### WORK TO COMPLETE
Find each line in the records below that contains the word "Select", and copy those lines.

### INFORMATION PROVIDED

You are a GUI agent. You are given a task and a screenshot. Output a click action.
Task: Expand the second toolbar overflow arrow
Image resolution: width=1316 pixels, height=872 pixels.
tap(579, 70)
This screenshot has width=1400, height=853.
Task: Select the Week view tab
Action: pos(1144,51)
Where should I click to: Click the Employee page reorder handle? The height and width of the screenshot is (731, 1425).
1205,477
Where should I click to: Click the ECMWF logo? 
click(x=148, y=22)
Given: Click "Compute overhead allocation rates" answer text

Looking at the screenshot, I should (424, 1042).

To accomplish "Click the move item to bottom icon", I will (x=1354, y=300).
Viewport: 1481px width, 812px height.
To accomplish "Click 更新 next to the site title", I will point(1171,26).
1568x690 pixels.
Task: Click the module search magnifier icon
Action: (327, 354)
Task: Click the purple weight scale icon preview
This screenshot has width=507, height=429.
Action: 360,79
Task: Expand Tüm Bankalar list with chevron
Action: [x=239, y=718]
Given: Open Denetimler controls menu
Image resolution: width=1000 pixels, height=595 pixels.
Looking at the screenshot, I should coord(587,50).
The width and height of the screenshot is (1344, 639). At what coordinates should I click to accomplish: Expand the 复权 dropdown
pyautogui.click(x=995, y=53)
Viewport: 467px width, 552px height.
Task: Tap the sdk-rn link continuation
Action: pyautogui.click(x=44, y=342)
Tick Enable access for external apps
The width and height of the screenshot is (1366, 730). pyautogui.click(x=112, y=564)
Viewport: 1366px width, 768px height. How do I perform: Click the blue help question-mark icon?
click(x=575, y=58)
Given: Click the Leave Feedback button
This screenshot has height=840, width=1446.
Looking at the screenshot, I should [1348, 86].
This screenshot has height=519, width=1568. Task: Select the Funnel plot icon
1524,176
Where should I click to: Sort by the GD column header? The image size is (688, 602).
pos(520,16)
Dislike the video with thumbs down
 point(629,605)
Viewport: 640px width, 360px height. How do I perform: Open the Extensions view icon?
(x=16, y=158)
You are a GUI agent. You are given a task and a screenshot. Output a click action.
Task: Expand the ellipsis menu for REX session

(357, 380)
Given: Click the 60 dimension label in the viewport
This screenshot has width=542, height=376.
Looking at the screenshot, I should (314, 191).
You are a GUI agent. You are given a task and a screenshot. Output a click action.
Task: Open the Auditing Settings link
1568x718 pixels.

### RESULT
Task: Select the Week view tab
This screenshot has height=519, width=1568. Task: Select the Funnel plot icon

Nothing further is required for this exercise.